Find g(x,y) to make diff eq exact:

$x\left(2x^2+3 y\right)dx-y\left(3x^2+y\right)dy=0$

$x\left(2x^2+3 y\right)\frac{1}{x y\left(3x^2+y\right)+2y x\left(2x^2+3 y\right)}dx-y\left(3x^2+y\right)\frac{1}{x y\left(3x^2+y\right)+2y x\left(2x^2+3 y\right)}dy=0$

Then solution is:

$x^3 y+ x y^2=c$

$y\text{=}\frac{-x^3\pm \sqrt{4 c x+x^6}}{2 x}$

for c=1,2,3,....16

also check out:

$f(x,y)=C+\frac{1}{7} \left(\log \left(x^2+y\right)+\log (x)\right)+\frac{2 \log (y)}{7}$

3. ## Re: Nonlinear nonexact first order ODE

How is that supposed to help? I am not familiar with diagrams like these for differential equations at all

4. ## Re: Nonlinear nonexact first order ODE

Hi MaxJasper !
There is a mistake in your first line (permutation of dx and dy).

Hi Shanter !
Your differential equation is solvable, but very arduously (too difficult to an home work).
I suspect that there is a "-" missing in the wording :
If the equation was : dy/dx = - (3x^2 * y + y^2) / (2x^3 + 3xy) then the integrating factor would be easy to find and the result : (x^3)(y^2)+(y^3)x = C

5. ## Re: Nonlinear nonexact first order ODE

For ODE:
dy/dx = (3x^2 * y + y^2) / (2x^3 + 3x y^2)

6. ## Re: Nonlinear nonexact first order ODE

and I missed the negative, which really simplifies everything now that I can see that

7. ## Re: Nonlinear nonexact first order ODE

Originally Posted by JJacquelin
Hi Shanter !
Your differential equation is solvable, but very arduously (too difficult to an home work).
I suspect that there is a "-" missing in the wording :
If the equation was : dy/dx = - (3x^2 * y + y^2) / (2x^3 + 3xy) then the integrating factor would be easy to find and the result : (x^3)(y^2)+(y^3)x = C
Hi folks,

How did you solve the modified version with (-) sign included?
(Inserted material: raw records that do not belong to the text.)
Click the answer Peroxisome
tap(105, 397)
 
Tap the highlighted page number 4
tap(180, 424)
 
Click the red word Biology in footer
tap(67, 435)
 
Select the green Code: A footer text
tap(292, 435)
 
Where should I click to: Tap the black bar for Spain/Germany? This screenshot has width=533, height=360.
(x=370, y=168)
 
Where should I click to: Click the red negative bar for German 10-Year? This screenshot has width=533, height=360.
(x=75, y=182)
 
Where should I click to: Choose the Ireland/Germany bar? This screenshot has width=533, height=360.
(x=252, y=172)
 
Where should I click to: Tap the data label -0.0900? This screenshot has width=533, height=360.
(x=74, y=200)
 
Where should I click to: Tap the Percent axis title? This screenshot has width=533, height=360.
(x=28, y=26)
Your solution: (x^3)(y^2)+(y^3)x = C
results in :

y'=-(3 x^2 y^2 + y^3)/(2 x^3 y + 3 x y^2)

8. ## Re: Nonlinear nonexact first order ODE

Originally Posted by MaxJasper
How did you solve the modified version with (-) sign included?
Your solution: (x^3)(y^2)+(y^3)x = C
results in :
y'=-(3 x^2 y^2 + y^3)/(2 x^3 y + 3 x y^2)
Hi MaxJasper !
Yes, the solution: (x^3)(y^2)+(y^3)x = C results in :
y' = -(3 x^2 y^2 + y^3)/(2 x^3 y + 3 x y^2) = -(3x^2 * y + y^2) / (2x^3 + 3xy)
Solving the modified version with (-) is rather easy. I let Shanter answer to your question since he found how to do it.

9. ## Re: Nonlinear nonexact first order ODE

Differentiate your solution and see that it is different from original diff eq.
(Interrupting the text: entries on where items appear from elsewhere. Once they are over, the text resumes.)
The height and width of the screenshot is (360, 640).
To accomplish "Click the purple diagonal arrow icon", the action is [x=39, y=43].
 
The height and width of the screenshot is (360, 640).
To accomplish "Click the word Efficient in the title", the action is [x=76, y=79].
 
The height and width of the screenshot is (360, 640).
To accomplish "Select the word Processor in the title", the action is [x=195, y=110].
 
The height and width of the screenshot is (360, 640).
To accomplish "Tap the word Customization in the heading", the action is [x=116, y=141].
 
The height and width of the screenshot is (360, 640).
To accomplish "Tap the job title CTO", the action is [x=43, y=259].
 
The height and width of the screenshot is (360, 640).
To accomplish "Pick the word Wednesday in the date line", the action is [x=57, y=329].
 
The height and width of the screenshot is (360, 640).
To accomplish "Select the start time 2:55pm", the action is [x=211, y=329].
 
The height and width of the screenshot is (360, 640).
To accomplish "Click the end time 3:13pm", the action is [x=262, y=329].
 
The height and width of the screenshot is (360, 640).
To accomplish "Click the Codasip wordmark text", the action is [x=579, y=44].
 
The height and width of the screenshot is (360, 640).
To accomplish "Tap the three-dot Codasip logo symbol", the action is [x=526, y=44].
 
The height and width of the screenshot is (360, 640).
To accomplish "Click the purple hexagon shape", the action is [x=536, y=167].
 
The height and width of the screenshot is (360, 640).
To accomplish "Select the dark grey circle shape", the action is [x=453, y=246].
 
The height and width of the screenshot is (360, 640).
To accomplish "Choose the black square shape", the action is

10. ## Re: Nonlinear nonexact first order ODE

Originally Posted by MaxJasper
Differentiate your solution and see that it is different from original diff eq.
I don't agree, the solution is allright.
Publish on tbe forum what you did and we will locate your mistake.

11. ## Re: Nonlinear nonexact first order ODE

Your solution: (x^3)(y^2)+(y^3)x = C
results in :

y'=-(3 x^2 y^2 + y^3)/(2 x^3 y + 3 x y^2)

that is different from original diff eq. Take a careful look.

12. ## Re: Nonlinear nonexact first order ODE

Why don't symplify ?
(y) is a factor of the numerator and of the denominator.
After simplification, compare to the diff. equation (the modified version with - , of course).

13. ## Re: Nonlinear nonexact first order ODE

Hi MaxJasper !

do yo agree now ?

14. ## Re: Nonlinear nonexact first order ODE

Hey this might be a little late but if you write it out as
Mdx + Ndy = 0
To find the integrating factor I think I used
(Nx - My)/M = A, int factor = e^integral A = y
Note, A must be a function of y only.
I don't have my work with me and I am typing this on my phone but I think this is all right. The rest is straight forward using everything you have.